A group of unemployed poultry farmers have secured their future by forming a cooperative.
Retrenched poultry farmworkers in KwaZulu-Natal (KZN) have come together to start a poultry cooperative, after being left with no means to earn a living.
The Cato Ridge Chicken Farm in Hammarsdale has inspired many farmworkers to use the skills they learnt when they were employed to start their own business.
The workers were left jobless in 2017 when RCL Foods, which owns Rainbow Chickens, sold 15 of its 25 farms. This resulted in a loss of 1 350 jobs. Of these workers, 129 came together to form the Isukile Agricultural Cooperative, which started operating in December 2020.
The cooperative now has 7 500 chickens, but has space to expand to house 34 000.
Nonhle Mdunge from the cooperative says things are going well, as it sold its first batch of 7 500 chickens in a month.
“We supply our chickens to informal traders in our community and in Pietermaritzburg and surrounding communities. We want to expand, as there are stores and restaurants that want big orders, but we can’t meet the demand,” she says.

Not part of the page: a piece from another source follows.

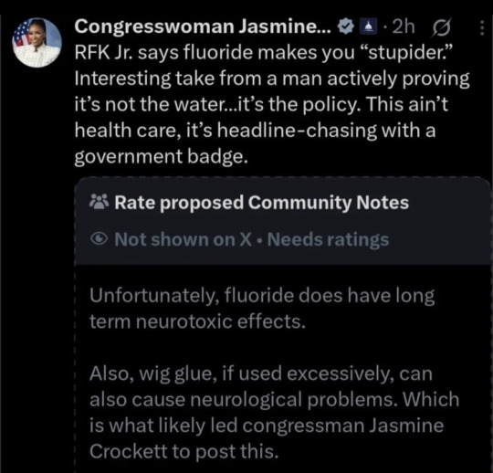493x473 pixels.
Task: Open the Grok slashed-circle icon on the post
Action: coord(442,27)
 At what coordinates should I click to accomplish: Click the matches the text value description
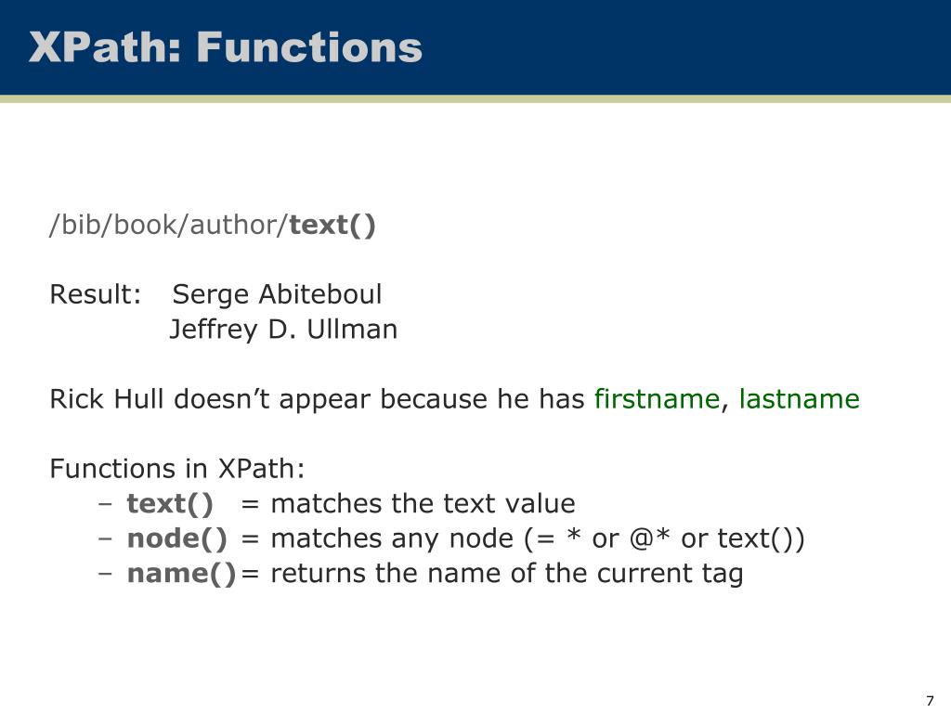(423, 504)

Realising the cooperative’s potential, the eThekwini Municipality has decided to assist.
eThekwini Mayor Mxolisi Kaunda says the municipality supports agriculture and associated industries to fight job losses and unemployment. “The municipality could not sit back and fold its arms while several families lost their livelihoods.”
The municipality plans to develop the farm into an agri-park incubator, which will create 103 jobs. It also wants to start a farming sheep operation, to create opportunities for about 48 small, medium and micro enterprises.
The sheep unit installation began this month and should be complete by July. “In the first phase, four sheep units will operate, accommodating 1 000 sheep each. The first phase will create approximately 16 jobs,” says Mayor Kaunda.
The municipality and the KZN Department of Economic Development, Tourism and Environmental Affairs have invested about R18 million to assist the cooperative with facilities and tools, and R4 million to buy a farm.